-------- Extracted material

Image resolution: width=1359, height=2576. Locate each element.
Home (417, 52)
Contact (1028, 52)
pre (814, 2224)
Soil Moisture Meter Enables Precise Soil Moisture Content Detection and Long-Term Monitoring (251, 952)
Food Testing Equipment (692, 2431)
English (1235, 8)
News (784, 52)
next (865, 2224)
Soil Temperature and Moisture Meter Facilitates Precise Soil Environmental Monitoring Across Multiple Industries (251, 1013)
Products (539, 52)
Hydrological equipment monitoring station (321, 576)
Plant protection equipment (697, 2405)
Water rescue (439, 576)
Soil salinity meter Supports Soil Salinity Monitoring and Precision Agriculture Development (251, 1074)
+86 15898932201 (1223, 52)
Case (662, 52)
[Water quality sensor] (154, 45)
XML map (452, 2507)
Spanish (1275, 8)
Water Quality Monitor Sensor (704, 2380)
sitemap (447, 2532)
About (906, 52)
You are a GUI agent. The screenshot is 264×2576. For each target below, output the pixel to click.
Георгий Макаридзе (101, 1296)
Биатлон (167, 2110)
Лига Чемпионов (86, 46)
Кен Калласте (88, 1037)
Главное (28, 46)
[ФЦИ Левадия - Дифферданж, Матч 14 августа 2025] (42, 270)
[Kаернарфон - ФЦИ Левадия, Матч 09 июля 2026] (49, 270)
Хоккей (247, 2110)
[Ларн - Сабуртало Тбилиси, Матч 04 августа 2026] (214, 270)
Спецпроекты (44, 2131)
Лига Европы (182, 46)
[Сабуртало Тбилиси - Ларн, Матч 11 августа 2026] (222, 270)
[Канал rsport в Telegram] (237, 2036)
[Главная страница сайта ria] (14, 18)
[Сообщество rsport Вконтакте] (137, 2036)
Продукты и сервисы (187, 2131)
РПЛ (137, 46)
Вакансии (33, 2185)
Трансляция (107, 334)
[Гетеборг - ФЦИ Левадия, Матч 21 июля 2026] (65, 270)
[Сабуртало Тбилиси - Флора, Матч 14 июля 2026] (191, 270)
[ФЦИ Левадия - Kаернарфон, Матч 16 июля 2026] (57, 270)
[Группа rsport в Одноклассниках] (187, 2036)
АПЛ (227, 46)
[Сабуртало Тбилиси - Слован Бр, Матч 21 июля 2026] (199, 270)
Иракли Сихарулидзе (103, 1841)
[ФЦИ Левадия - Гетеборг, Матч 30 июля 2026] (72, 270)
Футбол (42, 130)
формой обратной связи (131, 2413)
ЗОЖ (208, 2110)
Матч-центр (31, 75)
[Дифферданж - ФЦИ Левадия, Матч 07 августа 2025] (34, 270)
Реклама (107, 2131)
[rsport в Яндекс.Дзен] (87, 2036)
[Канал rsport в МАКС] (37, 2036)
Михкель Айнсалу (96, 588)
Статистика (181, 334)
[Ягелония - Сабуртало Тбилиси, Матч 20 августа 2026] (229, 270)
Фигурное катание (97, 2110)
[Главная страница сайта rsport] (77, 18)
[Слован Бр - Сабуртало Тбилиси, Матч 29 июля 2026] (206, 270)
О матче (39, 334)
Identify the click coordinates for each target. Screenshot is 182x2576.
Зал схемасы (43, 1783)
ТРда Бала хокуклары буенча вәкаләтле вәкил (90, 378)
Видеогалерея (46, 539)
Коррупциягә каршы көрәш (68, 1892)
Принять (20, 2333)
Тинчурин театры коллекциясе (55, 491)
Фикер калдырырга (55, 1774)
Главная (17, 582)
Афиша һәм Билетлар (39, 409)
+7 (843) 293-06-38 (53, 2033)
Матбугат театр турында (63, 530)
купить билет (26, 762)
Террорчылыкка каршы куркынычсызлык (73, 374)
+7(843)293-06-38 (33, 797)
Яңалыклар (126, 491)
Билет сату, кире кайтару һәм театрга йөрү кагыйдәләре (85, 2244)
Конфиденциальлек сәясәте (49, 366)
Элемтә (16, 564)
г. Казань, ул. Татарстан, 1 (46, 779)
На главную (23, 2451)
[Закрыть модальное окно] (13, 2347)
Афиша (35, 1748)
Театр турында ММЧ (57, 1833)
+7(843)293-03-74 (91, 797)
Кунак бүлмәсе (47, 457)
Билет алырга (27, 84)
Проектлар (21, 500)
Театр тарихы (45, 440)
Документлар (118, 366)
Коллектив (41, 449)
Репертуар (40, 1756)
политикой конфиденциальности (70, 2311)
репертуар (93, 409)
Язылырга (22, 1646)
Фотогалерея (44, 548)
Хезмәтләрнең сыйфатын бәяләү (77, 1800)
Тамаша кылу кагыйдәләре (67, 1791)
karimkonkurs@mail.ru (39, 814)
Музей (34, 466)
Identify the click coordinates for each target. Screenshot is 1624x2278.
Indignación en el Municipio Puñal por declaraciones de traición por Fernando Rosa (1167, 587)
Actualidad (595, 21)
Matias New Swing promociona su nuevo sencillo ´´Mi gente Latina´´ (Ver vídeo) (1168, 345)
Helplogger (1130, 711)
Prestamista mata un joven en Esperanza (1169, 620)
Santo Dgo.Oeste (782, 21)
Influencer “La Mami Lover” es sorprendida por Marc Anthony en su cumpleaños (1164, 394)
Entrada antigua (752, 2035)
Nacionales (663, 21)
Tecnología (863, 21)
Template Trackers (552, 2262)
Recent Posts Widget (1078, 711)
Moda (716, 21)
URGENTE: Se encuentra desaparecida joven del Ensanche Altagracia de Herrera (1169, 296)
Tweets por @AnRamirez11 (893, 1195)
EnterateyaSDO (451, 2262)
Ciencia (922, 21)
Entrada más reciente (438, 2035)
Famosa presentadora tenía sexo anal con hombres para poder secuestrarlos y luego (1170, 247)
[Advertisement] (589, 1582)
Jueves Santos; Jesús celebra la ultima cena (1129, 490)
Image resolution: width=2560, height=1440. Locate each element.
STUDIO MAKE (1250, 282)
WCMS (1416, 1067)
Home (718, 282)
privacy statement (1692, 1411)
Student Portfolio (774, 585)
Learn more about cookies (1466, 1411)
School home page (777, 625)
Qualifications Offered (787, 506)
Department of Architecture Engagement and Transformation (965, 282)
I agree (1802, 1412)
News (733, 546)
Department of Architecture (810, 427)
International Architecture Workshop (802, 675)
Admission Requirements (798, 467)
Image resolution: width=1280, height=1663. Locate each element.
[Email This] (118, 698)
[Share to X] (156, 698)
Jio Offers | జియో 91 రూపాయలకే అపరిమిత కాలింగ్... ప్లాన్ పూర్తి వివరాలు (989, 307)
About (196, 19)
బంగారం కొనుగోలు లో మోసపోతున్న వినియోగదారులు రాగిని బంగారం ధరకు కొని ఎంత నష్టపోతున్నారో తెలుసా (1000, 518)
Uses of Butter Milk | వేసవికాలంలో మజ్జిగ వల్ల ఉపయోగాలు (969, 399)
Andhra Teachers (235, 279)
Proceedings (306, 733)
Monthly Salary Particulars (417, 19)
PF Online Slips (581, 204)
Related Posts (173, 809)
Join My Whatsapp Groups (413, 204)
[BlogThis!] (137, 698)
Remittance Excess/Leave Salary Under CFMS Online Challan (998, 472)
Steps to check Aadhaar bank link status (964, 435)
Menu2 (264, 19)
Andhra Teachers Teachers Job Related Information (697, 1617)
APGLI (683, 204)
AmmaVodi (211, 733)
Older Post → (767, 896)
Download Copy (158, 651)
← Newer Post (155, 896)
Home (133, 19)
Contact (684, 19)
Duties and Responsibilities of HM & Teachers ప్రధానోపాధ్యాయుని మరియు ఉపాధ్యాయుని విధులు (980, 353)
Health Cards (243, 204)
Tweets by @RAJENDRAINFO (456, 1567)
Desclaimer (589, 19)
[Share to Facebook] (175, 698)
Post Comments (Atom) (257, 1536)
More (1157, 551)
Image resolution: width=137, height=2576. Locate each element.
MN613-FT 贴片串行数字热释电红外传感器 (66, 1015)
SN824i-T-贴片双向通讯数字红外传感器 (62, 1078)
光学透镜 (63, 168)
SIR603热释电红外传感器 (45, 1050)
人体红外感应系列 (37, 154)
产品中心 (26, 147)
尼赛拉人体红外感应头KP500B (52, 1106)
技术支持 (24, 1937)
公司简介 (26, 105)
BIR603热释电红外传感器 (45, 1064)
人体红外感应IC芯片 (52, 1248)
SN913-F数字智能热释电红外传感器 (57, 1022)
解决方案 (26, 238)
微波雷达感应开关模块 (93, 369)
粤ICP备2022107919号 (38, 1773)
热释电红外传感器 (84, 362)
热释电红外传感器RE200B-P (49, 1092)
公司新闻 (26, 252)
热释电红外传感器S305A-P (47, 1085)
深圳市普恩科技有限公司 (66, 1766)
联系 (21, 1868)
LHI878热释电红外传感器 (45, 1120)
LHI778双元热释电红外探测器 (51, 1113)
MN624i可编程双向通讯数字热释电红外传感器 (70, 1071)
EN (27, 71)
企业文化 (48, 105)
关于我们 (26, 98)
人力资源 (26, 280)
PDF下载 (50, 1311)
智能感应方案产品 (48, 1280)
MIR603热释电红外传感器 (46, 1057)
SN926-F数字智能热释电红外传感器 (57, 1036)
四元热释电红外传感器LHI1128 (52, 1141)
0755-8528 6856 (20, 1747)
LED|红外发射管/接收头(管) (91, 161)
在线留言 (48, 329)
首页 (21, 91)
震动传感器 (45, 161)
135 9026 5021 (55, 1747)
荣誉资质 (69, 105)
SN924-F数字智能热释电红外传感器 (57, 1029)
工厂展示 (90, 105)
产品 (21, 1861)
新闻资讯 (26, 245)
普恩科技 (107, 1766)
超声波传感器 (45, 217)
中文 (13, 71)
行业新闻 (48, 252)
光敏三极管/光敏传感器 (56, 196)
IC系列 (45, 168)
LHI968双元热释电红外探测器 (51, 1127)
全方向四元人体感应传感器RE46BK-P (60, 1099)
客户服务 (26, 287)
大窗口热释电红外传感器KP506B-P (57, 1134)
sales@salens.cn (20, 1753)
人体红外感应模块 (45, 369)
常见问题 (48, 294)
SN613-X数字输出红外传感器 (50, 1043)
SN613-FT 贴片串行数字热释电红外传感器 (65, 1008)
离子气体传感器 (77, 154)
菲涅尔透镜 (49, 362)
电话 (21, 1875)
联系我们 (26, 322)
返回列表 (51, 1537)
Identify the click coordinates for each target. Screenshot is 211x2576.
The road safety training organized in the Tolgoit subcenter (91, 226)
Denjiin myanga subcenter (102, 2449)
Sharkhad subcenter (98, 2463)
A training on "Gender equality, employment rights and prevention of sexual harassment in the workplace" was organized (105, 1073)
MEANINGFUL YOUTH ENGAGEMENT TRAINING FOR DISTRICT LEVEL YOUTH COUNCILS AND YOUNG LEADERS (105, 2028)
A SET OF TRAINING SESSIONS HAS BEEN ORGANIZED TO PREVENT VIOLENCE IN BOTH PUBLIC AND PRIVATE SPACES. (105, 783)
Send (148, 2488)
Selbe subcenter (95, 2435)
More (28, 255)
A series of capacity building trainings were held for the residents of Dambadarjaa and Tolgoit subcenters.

----------------

Begin with the top line of the material and go as far as the line with "[Канал rsport в Telegram] (237, 2036)". Set down those lines exactly, both ends included, and nothing more.

Image resolution: width=1359, height=2576. Locate each element.
Home (417, 52)
Contact (1028, 52)
pre (814, 2224)
Soil Moisture Meter Enables Precise Soil Moisture Content Detection and Long-Term Monitoring (251, 952)
Food Testing Equipment (692, 2431)
English (1235, 8)
News (784, 52)
next (865, 2224)
Soil Temperature and Moisture Meter Facilitates Precise Soil Environmental Monitoring Across Multiple Industries (251, 1013)
Products (539, 52)
Hydrological equipment monitoring station (321, 576)
Plant protection equipment (697, 2405)
Water rescue (439, 576)
Soil salinity meter Supports Soil Salinity Monitoring and Precision Agriculture Development (251, 1074)
+86 15898932201 (1223, 52)
Case (662, 52)
[Water quality sensor] (154, 45)
XML map (452, 2507)
Spanish (1275, 8)
Water Quality Monitor Sensor (704, 2380)
sitemap (447, 2532)
About (906, 52)
You are a GUI agent. The screenshot is 264×2576. For each target below, output the pixel to click.
Георгий Макаридзе (101, 1296)
Биатлон (167, 2110)
Лига Чемпионов (86, 46)
Кен Калласте (88, 1037)
Главное (28, 46)
[ФЦИ Левадия - Дифферданж, Матч 14 августа 2025] (42, 270)
[Kаернарфон - ФЦИ Левадия, Матч 09 июля 2026] (49, 270)
Хоккей (247, 2110)
[Ларн - Сабуртало Тбилиси, Матч 04 августа 2026] (214, 270)
Спецпроекты (44, 2131)
Лига Европы (182, 46)
[Сабуртало Тбилиси - Ларн, Матч 11 августа 2026] (222, 270)
[Канал rsport в Telegram] (237, 2036)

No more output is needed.